Arithmetic Mean: the average of a group of numbers
* Most common measure of central tendency
* Includes all information in the data set
What are percentiles?
Percentiles: measures of central tendency that divide a group of data into 100 parts
* At least n% of the data lie at or below the nth percentile, and at most (100 - n)% of the
data lie above the nth percentile
* Example: 90th percentile indicates that at least 90% of the data are equal to or less
than it, and 10% of the data lie above it
What are quartiles?
Quartiles: measures of central tendency that divide a group of data into four subgroups
25% of the data set is below the first quartile
50% of the data set is below the second quartile (also called the median) 75% of the data set is below the third quartile
100% of the data set is below the fourth quartile
What are measure’s of variability
Measures of variability: describe the spread or dispersion of a set of data
* Distributions may have the same mean but different variability
Explain range and give an advantage and a disadvantage
Range: the difference between the largest and the smallest values in a set of data
* Advantage – easy to compute
* Disadvantage – affected by extreme values
What is interquartile range?
Interquartile range: range of values between the first and third quartile
* Range of the “middle half”; middle 50%
* Useful when analysts are interested in the
middle 50% and not the extremes
What is variance?
Variance: average of the squared deviations about the arithmetic mean for a set of numbers
What is the Standard Deviation and what does it allow for?
Standard Deviation: square root of the variance
* Closely related to the variance but more easily interpretable
* The standard deviation allows us to apply the empirical rule and Chebyshev’s Theorem
Explain the empirical rule
Used to state the approximate percentage of values that lie within a given number of standard deviations from the mean of a set of data if the data are normally distributed
* Data must be normally distributed
* Since this is common for many things, the empirical rule is widely used
Explain Chebyshev’s Theorem
Chebyshev’s theorem tells us at least what percentage of the data will lie within a certain range; if the distribution is closer to normal, the actual amount will be greater
Unlike the empirical rule, data can have any distribution
For example, 75% of data will lie within 2 standard deviations of the data, no matter how the data is distributed
Sample variance and standard deviation estimate what?

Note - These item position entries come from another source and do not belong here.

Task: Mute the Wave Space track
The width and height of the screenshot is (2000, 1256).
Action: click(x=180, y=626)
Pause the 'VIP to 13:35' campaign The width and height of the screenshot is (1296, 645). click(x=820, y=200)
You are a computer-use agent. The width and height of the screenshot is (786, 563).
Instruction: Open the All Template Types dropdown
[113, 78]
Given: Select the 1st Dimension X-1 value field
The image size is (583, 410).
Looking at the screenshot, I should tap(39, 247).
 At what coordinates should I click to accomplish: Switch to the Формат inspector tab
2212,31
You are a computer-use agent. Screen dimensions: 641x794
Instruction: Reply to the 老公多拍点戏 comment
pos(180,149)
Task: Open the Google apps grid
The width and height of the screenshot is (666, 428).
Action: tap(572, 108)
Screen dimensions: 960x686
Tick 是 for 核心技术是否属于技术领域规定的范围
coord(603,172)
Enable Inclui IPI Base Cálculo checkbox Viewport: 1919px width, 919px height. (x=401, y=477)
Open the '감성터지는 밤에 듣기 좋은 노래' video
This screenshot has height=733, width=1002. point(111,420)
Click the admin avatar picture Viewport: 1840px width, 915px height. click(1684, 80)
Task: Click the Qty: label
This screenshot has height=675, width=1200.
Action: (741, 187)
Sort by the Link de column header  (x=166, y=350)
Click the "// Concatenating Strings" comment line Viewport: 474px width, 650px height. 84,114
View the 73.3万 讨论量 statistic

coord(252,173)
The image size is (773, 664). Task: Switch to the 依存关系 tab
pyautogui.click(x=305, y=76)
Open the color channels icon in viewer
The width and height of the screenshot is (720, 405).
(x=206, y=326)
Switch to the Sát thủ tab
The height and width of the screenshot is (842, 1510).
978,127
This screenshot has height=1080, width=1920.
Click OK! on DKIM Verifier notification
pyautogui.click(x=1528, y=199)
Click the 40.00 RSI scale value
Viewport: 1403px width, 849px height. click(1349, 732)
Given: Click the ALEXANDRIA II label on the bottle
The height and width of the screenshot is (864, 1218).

Why is the denominator important?
The sample variance and standard deviation are used as estimators of the population values
The denominator is (n − 1) rather than N, which makes the sample statistics unbiased estimators of the population parameters
Explain z-scores and what the z scores represent if positive or negative
z Scores: represent the number of standard deviations a value (x) is above or below the mean for normally distributed data
Negative z scores indicate that the raw value (x) is below the mean; positive z scores indicate x values above the mean
What is the coefficient of variation? What does it measure?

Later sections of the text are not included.